• LISTED RECORDS:
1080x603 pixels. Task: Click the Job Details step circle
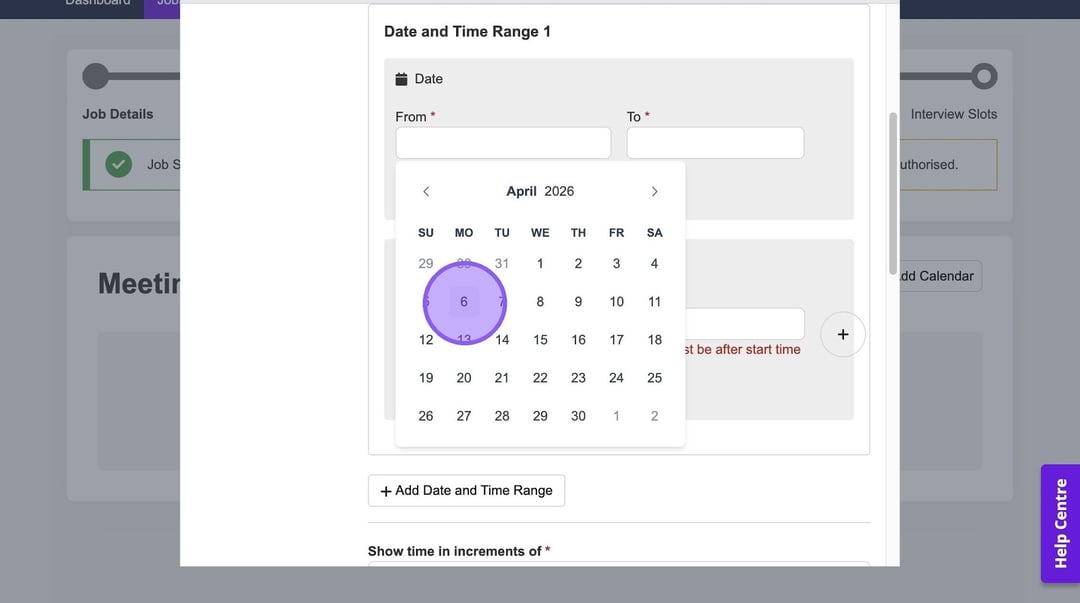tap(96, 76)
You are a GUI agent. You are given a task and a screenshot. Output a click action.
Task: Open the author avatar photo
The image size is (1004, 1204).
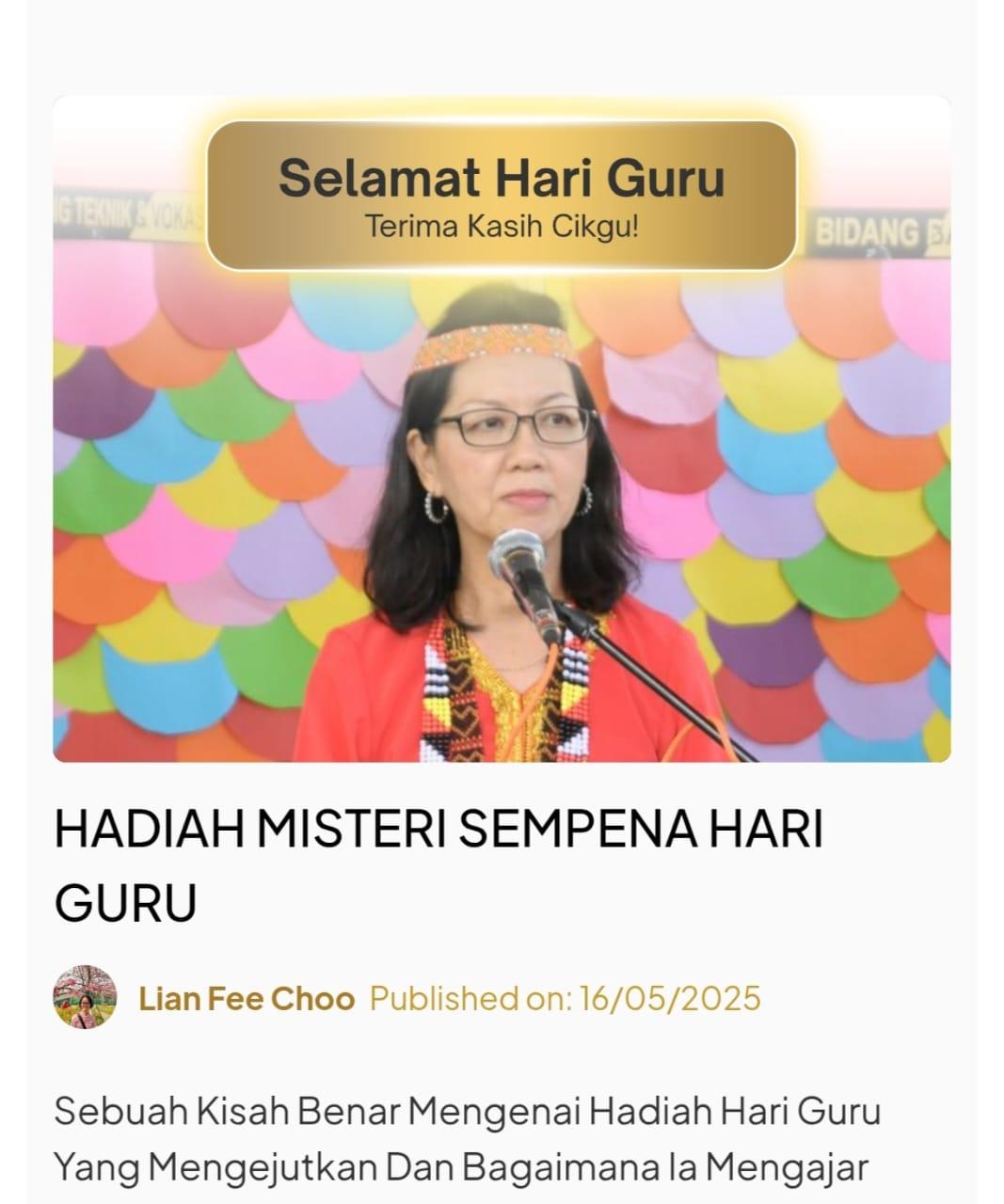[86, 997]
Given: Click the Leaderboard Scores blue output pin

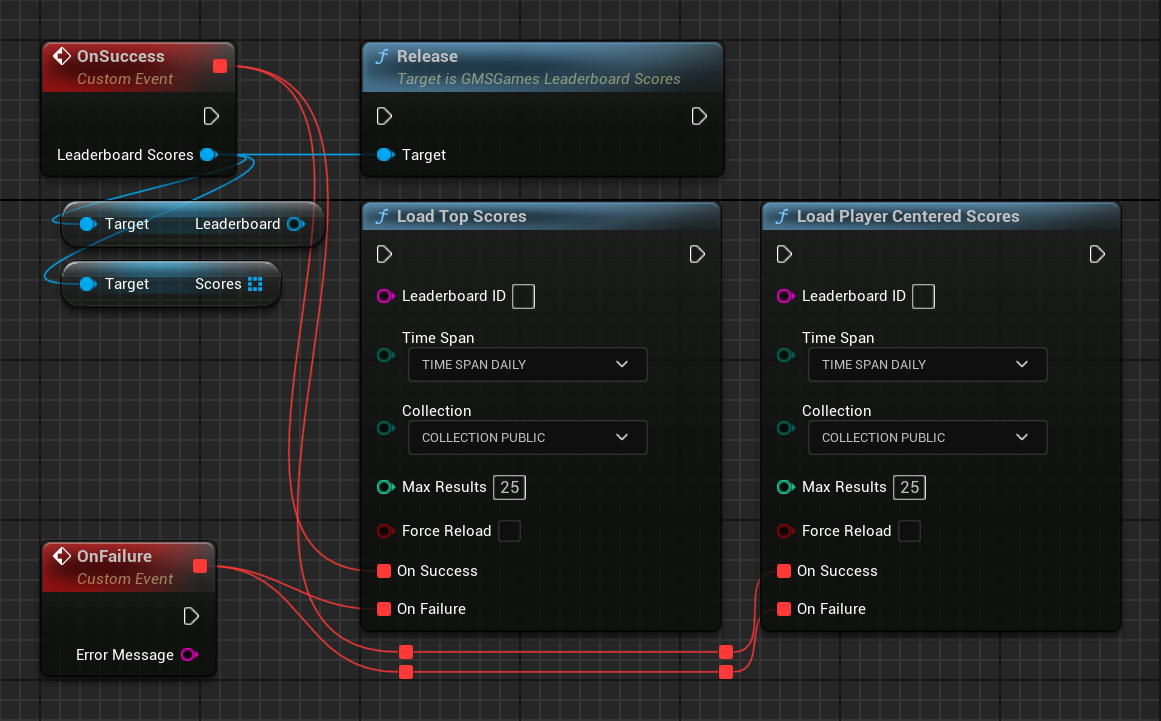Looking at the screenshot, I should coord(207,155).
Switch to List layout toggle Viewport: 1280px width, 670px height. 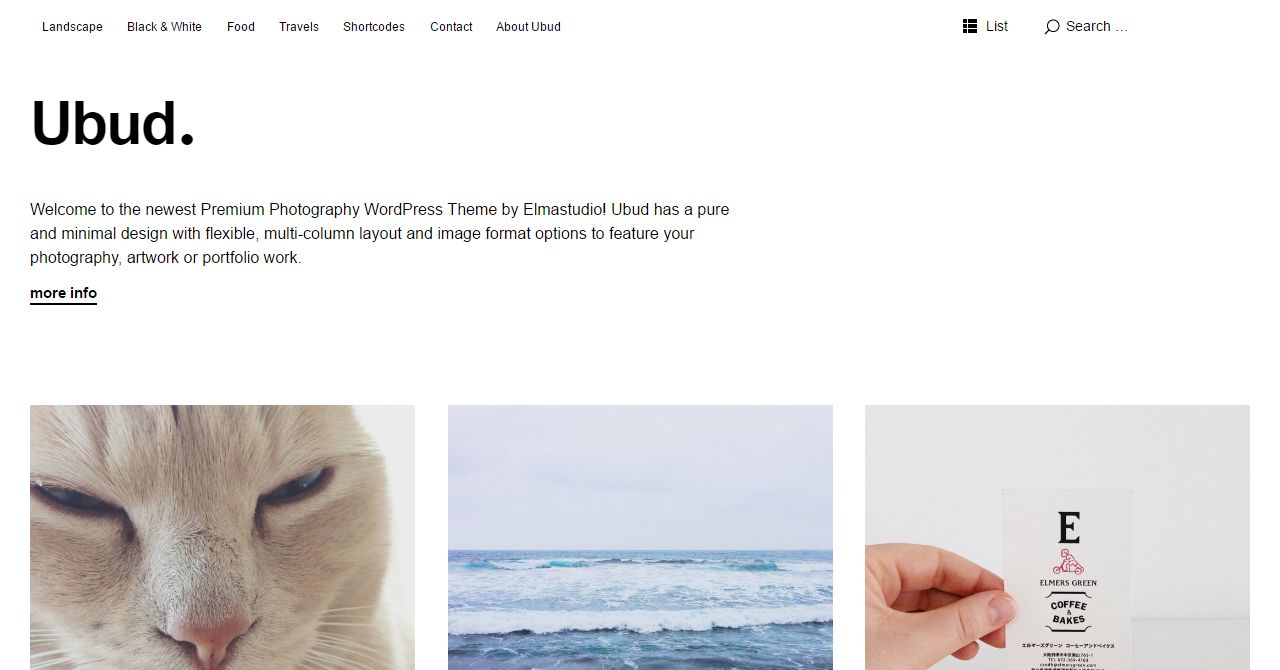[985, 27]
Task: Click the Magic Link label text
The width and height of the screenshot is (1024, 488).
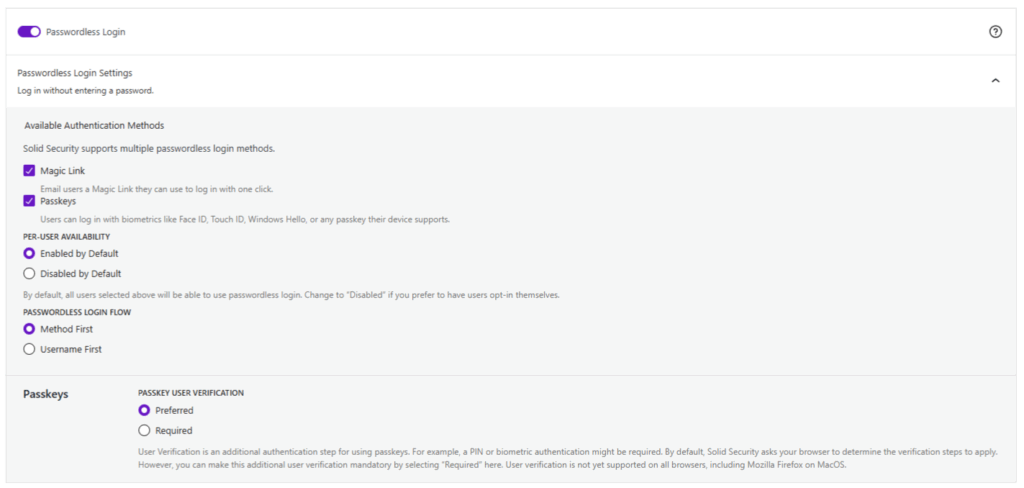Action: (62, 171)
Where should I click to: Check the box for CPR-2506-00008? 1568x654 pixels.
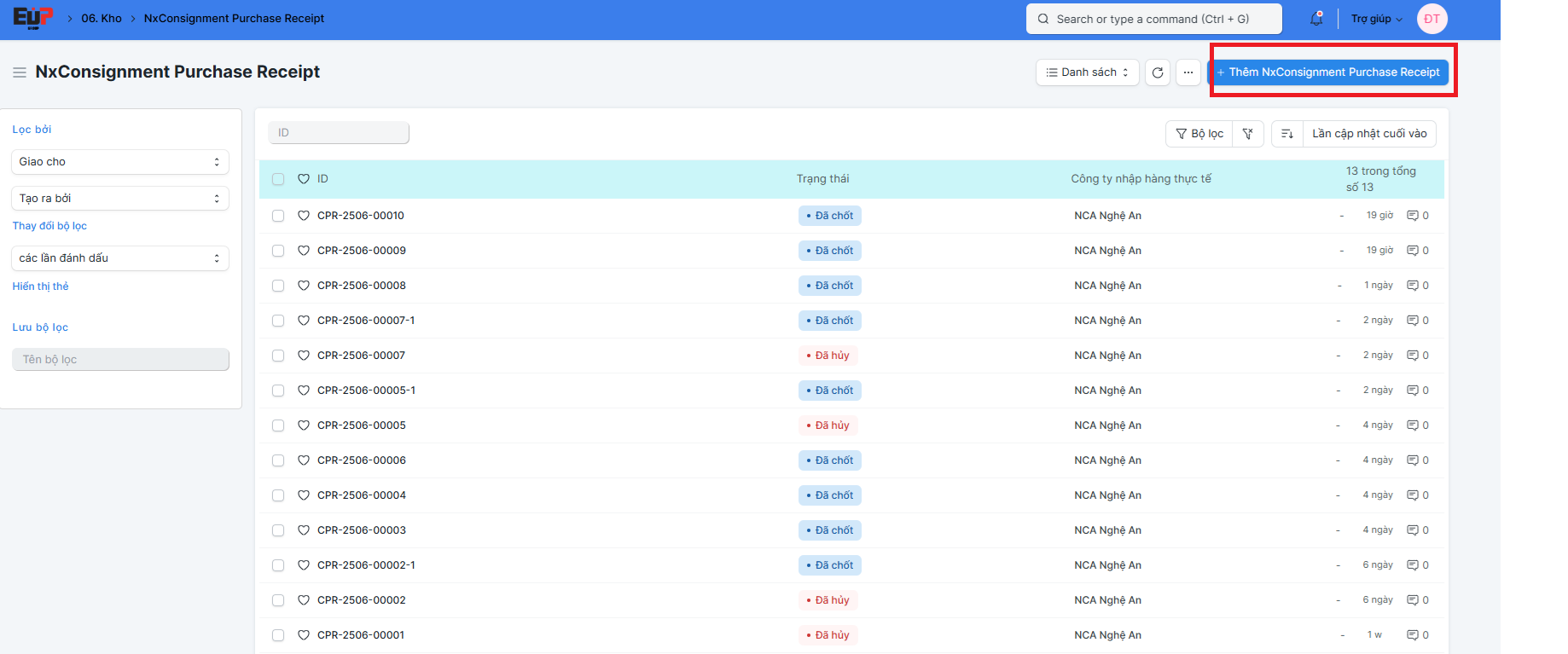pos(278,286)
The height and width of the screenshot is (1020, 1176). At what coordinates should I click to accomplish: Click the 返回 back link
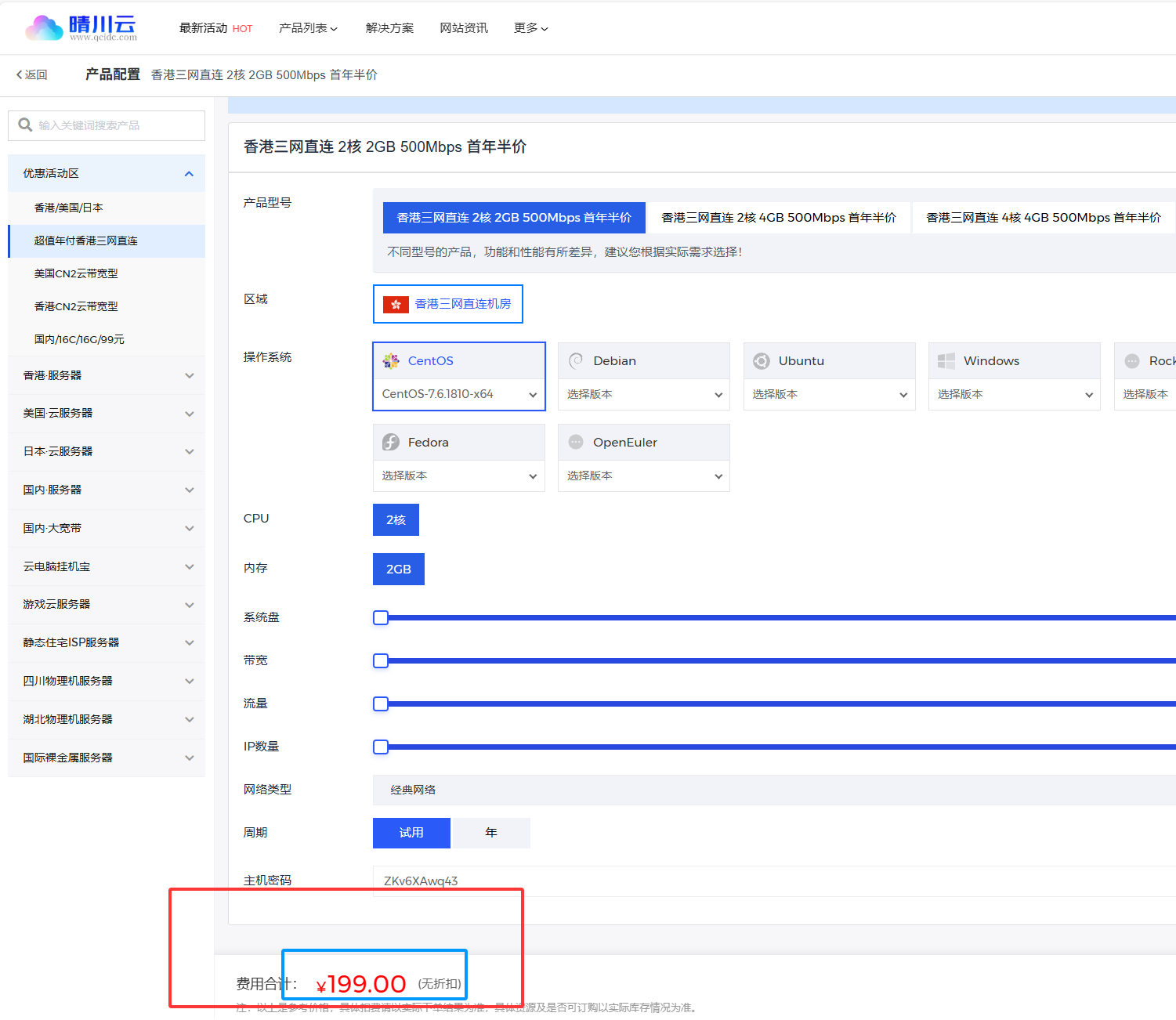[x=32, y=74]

• ACTION ITEM:
No pictures belong in the copy. Retype exactly, and only, the lines from the line containing "The height and" through the last line of the data, both included.

• ANSWER TO THE EXERCISE:
The height and width of the screenshot is (1020, 1176). At what coordinates should I click to accomplish: Click the 返回 back link
[x=32, y=74]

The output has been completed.